━━━ Fragmento proporcionado

No necesitan una realidad porque, en última instancia, prefieren «el cristal de
la mente» o «el relicario de mis recuerdos» (Unamuno), «una cueva de ensueño»
(Jiménez), «las galerías del alma», «el profundo espejo de mis sueños»
(Machado). Como pregunta Azorín:
¿Para qué hacer el
viaje? Hay un momento en la vida en que descubrimos que la imagen de la
realidad es mejor que la realidad misma [...]. Sólo nos queda, en lo íntimo del
espíritu, su imagen. Una imagen fugaz, como la de un sueno: una imagen de algo
que queremos recordar y no recordamos [...].
Se encuentra el mismo
énfasis en un ensayo temprano de Unamuno, «Brianzuelo de la Sierra. Notas de
viaje», donde se ve que prefiere el autor su visión anticipada a la realidad
futura. Llegó tarde al pueblo y se puso a dormir. «Y aquel sueño, aquel sueño profundo
y tranquilo es el recuerdo más puro y más hondo que de Brianzuelo de la Sierra
conservo». Por eso no quiere contacto con la realidad a la mañana siguiente:
«¿Pues a qué hemos venido? / -¡A soñarlo! Déjame que me le figure a mi
antojo...» (1900: 63-64). El sueño antes que la realidad, «fondos» previstos en
la imaginación; temas obsesivos.
Hemos visto, pues, las
estrechas relaciones que existen en las parecidas respuestas líricas y
emocionales frente al problema psicológico general en toda una generación.
Aquí, por lo tanto, sería apropiado aplicarme de nuevo al muy debatido problema
del «Modernismo frente a Noventayocho» y la separación -para mí completamente
arbitraria- de la generación finisecular en dos grupos. El profesor Ramsden ha
insistido en que mientras los hombres de esta generación compartieron todos un
dilema básicamente romántico, una crisis de fe, encontraron soluciones
distintas: los modernistas en la torre de marfil del Arte, los hombres del 98
en la realidad y en el determinismo. Pero, ¿hubo tal diferencia? He sostenido
en los estudios citados que hace falta poner este argumento, y especialmente la
tesis de Díaz-Plaja en tela de juicio. Aquí considero brevemente, como
prolegómeno de un estudio más amplio, el caso de Unamuno frente a (o mejor, en)
este grupo.
No es dudoso que uno de
los temas más destacados en la literatura finisecular fue el tema de la memoria
y el ensueño, y destacó singularmente en España: «Estoy solo, tengo sueño [...]
/ Los recuerdos se amontonan en mi mente» (Jiménez, 1902); «Y podrás conocerte,
/ recordando del pasado soñar / los turbios lienzos, / [...] / De toda le
memoria, sólo vale / el don preclaro de evocar los sueños» (Machado, 1907);
«Del pasado dichoso sólo podemos conservar el recuerdo» (Azorín, 1912); «Amar
el pasado es congratularse de que efectivamente haya pasado, y de que las
cosas, perdiendo esta rudeza con que al hallarse presente arañan nuestros ojos,
nuestros oídos y nuestras manos, asciendan a la vida más pura y esencial que
llevan en la reminiscencia» (Ortega, 1911). Ahora escuchemos a Unamuno: «Lo que
hay que ver no es la visión presente; lo que hay que ver es su recuerdo, su
imagen» (I, 842); «Todo imaginar y hasta conocer [...] es un recordar»; «Al evocar
mi recuerdo dormido en el hondón de mi memoria, de lo que era el campo de Albia
en lo que hoy es el ensanche de Bilbao, brotóme él a flor de alma en forma
rítmica, en versos de meditación poética, de eso que los lakistas ingleses
llamaban musings» («Visiones rítmicas»). Estas expresiones nos recuerdan no
solamente la imaginación romántica de la Europa del norte y la herencia del
simbolismo sino también el interés de los modernistas por este tema. La última
expresión unamunesca tiene ecos tanto de Juan Ramón como de la crítica de
Gregorio Martínez Sierra y su La vida inquieta.

━━━━━━
━━━ Información proporcionada

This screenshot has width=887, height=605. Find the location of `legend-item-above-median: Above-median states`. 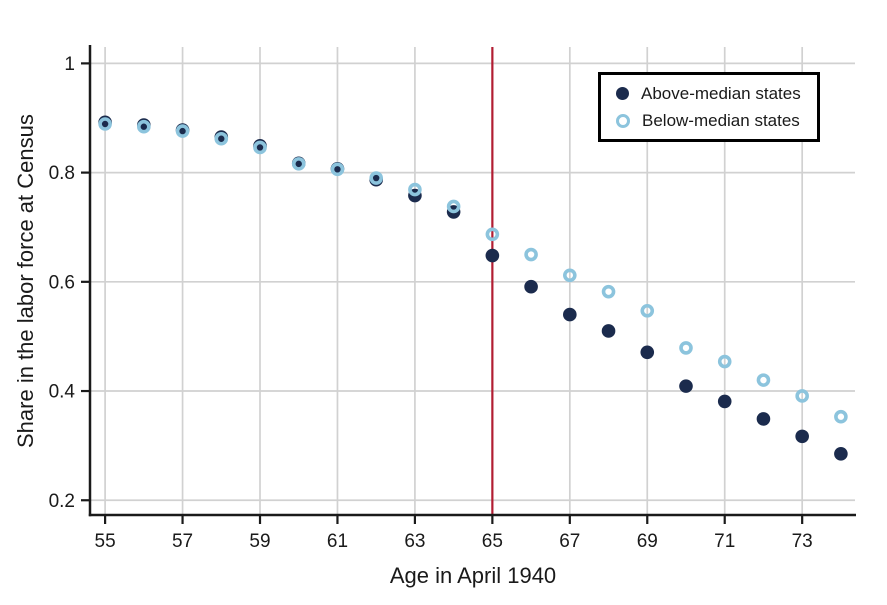

legend-item-above-median: Above-median states is located at coordinates (716, 94).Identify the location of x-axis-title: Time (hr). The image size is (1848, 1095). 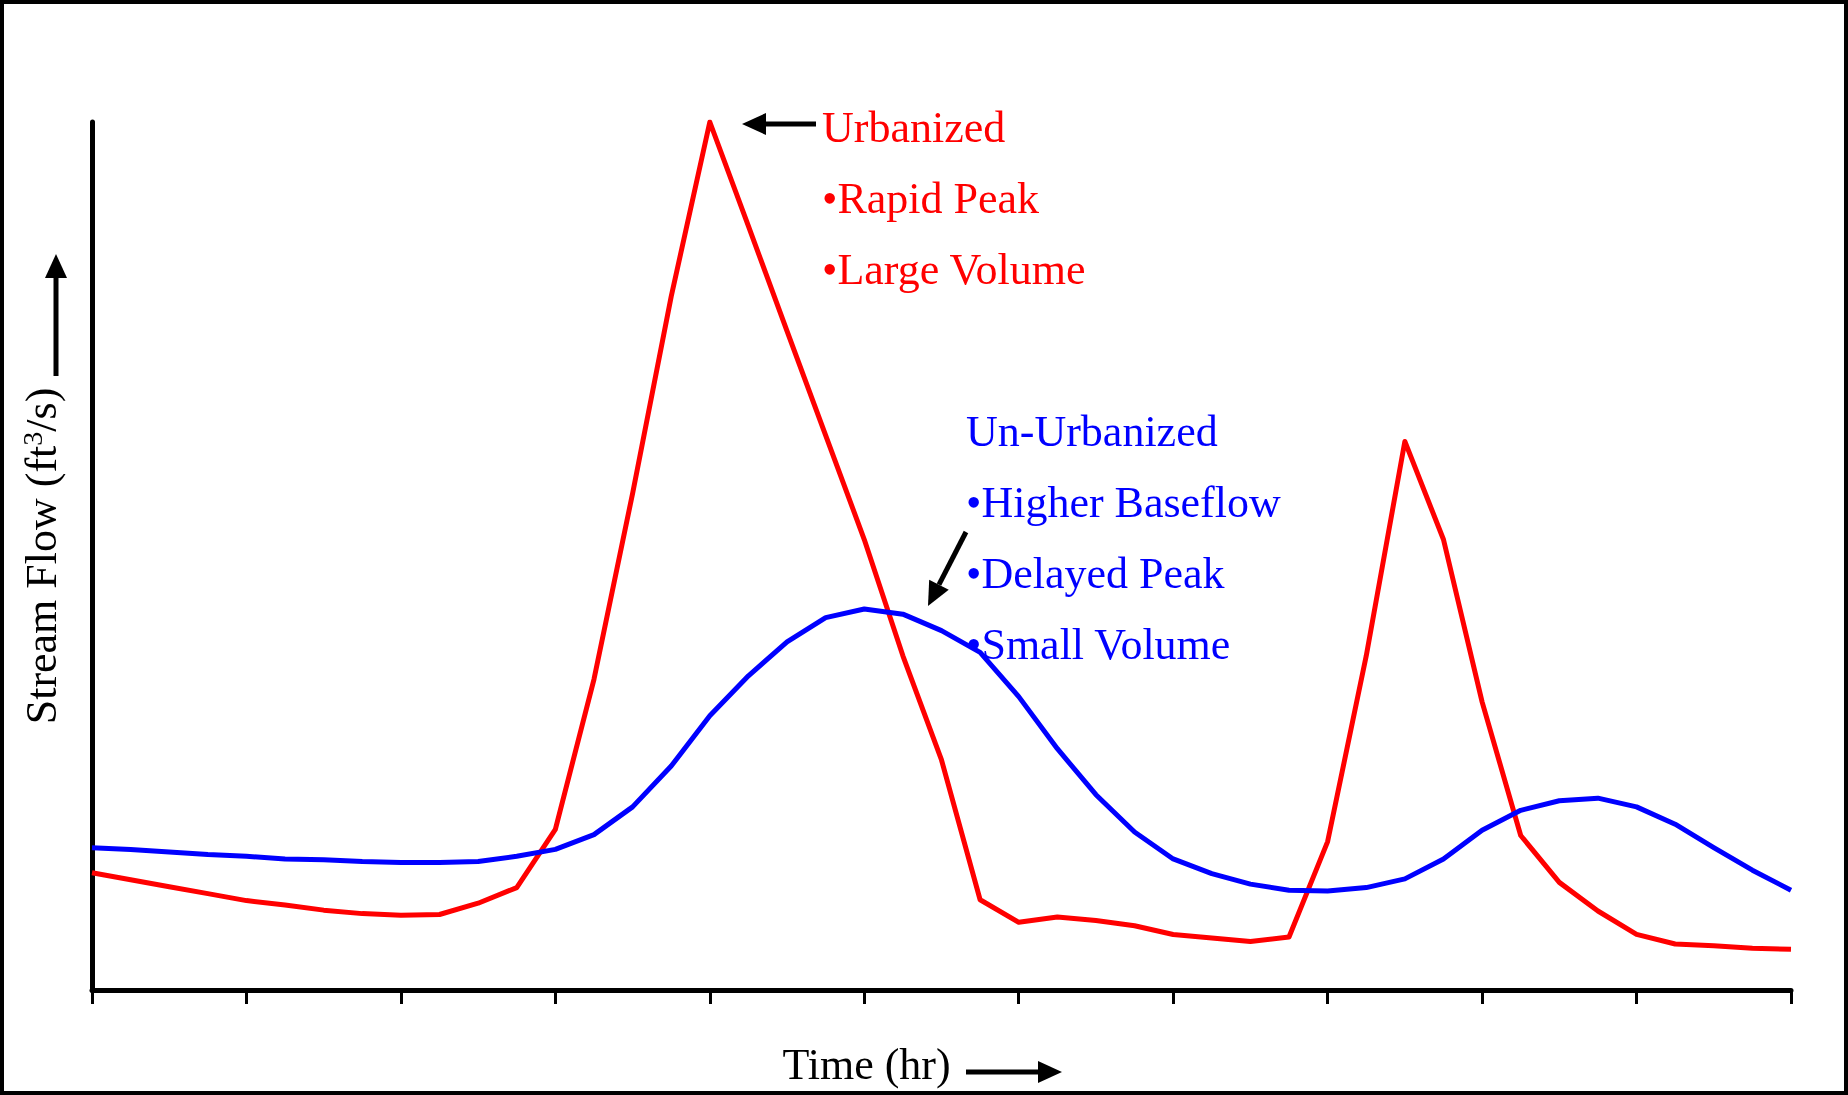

━━━━━━

[Trabajo por hacer]
a. Enumera todas las expresiones entrecomilladas que aparecen en la primera oración del fragmento sobre la memoria y el ensueño, la que empieza con «No necesitan una realidad».
b. Transcribe del fragmento sobre la memoria y el ensueño el pasaje comprendido entre «Aquí, por lo» y «este grupo.», ambos incluidos.

[Respuestas de la actividad]
a.
- «el cristal de la mente»
- «el relicario de mis recuerdos»
- «una cueva de ensueño»
- «las galerías del alma»
- «el profundo espejo de mis sueños»

b.
Aquí, por lo tanto, sería apropiado aplicarme de nuevo al muy debatido problema
del «Modernismo frente a Noventayocho» y la separación -para mí completamente
arbitraria- de la generación finisecular en dos grupos. El profesor Ramsden ha
insistido en que mientras los hombres de esta generación compartieron todos un
dilema básicamente romántico, una crisis de fe, encontraron soluciones
distintas: los modernistas en la torre de marfil del Arte, los hombres del 98
en la realidad y en el determinismo. Pero, ¿hubo tal diferencia? He sostenido
en los estudios citados que hace falta poner este argumento, y especialmente la
tesis de Díaz-Plaja en tela de juicio. Aquí considero brevemente, como
prolegómeno de un estudio más amplio, el caso de Unamuno frente a (o mejor, en)
este grupo.